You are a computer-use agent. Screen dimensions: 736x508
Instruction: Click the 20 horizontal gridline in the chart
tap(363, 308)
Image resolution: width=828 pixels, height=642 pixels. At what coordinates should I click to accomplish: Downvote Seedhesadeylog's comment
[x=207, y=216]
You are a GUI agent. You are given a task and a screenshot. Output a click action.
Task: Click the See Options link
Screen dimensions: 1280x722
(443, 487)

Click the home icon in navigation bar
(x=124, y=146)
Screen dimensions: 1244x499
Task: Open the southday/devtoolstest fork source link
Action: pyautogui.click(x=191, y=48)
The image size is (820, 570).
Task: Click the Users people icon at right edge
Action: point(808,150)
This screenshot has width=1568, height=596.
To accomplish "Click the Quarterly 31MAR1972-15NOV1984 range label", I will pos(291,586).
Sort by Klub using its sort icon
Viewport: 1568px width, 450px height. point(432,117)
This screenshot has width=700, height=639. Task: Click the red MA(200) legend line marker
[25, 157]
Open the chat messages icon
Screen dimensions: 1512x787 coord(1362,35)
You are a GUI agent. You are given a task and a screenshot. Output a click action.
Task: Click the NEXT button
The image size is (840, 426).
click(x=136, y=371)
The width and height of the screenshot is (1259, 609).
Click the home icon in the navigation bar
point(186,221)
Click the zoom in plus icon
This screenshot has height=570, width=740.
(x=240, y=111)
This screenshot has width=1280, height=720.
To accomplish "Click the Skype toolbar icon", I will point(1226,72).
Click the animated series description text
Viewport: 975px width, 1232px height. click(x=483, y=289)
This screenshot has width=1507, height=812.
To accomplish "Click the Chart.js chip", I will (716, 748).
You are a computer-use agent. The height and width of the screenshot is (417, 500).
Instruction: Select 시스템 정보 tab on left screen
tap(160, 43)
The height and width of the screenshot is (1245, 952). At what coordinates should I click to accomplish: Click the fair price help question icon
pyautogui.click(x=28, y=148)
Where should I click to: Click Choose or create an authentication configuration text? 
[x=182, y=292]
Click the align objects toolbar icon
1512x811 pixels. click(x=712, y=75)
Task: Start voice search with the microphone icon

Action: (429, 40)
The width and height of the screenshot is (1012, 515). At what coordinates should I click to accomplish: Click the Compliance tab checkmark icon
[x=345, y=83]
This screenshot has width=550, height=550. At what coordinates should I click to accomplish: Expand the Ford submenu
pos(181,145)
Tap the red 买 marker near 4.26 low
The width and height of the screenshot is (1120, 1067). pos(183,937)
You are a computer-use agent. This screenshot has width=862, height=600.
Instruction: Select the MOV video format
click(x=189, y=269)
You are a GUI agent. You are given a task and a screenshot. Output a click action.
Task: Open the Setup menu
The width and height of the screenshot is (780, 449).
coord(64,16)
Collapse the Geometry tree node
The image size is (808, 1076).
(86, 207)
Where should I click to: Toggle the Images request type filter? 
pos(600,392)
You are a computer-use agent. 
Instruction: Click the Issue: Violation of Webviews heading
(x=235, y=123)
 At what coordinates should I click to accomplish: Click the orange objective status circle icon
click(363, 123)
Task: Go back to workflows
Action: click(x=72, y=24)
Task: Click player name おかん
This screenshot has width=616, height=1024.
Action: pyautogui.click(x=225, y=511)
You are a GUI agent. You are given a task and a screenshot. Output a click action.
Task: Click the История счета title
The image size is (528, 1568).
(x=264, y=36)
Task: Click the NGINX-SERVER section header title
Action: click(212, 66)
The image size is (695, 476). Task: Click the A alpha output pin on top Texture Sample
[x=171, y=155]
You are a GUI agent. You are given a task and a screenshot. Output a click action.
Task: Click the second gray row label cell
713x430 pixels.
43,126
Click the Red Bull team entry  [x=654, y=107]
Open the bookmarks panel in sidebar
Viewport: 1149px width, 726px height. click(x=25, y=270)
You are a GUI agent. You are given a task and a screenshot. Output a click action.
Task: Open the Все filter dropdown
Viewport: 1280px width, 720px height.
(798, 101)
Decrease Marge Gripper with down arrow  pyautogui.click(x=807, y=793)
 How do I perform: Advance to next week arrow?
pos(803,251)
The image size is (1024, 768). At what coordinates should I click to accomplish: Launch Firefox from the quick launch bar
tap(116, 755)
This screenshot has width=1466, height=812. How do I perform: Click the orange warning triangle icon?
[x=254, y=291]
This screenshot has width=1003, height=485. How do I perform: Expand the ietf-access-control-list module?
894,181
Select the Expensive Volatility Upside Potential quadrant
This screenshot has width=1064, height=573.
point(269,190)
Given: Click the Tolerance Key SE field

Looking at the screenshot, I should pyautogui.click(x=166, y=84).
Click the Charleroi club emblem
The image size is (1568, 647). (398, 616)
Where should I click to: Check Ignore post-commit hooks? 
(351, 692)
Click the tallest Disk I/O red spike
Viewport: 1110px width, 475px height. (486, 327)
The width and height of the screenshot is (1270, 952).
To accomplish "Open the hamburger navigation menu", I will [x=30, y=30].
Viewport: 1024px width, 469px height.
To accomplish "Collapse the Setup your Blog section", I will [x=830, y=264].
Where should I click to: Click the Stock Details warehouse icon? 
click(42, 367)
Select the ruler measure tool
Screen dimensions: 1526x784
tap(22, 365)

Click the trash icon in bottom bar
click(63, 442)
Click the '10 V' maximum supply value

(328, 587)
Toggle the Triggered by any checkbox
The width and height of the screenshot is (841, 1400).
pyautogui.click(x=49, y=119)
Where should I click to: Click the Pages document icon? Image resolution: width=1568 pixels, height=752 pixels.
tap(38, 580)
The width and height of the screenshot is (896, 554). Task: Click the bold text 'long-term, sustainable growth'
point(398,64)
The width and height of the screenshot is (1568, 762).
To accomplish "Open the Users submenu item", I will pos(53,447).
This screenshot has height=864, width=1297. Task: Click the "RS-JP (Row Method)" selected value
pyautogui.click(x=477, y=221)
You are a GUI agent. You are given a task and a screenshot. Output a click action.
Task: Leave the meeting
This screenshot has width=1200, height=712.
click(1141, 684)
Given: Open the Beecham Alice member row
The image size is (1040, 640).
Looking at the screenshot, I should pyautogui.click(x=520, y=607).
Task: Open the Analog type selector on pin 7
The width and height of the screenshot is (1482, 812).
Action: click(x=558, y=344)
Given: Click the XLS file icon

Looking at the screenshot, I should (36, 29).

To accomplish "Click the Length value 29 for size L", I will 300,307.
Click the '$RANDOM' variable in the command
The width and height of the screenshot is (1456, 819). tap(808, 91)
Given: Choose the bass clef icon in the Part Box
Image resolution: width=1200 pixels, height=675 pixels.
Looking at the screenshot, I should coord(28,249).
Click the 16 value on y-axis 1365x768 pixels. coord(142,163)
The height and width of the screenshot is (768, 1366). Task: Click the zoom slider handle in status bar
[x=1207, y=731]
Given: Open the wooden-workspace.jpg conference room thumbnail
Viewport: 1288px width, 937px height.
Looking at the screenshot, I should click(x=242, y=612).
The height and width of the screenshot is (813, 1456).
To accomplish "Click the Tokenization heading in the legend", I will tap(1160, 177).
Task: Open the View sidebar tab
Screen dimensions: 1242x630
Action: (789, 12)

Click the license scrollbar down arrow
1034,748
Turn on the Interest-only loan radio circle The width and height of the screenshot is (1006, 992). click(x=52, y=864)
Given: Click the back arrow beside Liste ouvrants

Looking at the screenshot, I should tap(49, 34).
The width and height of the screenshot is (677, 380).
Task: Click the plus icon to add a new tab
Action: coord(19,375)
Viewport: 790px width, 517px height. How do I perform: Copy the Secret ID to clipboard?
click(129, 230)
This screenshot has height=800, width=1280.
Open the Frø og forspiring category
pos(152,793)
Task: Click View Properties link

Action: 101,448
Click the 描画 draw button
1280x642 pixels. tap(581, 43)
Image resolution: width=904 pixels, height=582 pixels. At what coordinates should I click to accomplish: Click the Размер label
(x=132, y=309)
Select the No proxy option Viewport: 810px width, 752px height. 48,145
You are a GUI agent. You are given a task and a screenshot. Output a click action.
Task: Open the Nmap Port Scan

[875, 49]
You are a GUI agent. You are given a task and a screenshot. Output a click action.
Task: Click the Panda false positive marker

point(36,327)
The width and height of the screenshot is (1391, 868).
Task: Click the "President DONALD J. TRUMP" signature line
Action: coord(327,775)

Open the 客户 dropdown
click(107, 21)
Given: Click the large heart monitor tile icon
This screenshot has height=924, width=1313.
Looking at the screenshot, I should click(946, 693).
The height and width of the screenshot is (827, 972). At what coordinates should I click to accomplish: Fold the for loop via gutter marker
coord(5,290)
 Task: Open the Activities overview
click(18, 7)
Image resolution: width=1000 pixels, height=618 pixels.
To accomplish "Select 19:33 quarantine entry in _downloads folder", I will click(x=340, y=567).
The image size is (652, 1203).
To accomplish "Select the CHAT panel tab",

· · · · · · ·

Everything from the line containing "Task: Open the Analog type selector on pin 7" through the line containing "Given: Choose the" in the material above should be retyped exactly, both ends included, and nothing more.

• RESPONSE BOX:
Task: Open the Analog type selector on pin 7
The width and height of the screenshot is (1482, 812).
Action: click(x=558, y=344)
Given: Click the XLS file icon

Looking at the screenshot, I should (36, 29).

To accomplish "Click the Length value 29 for size L", I will 300,307.
Click the '$RANDOM' variable in the command
The width and height of the screenshot is (1456, 819). tap(808, 91)
Given: Choose the bass clef icon in the Part Box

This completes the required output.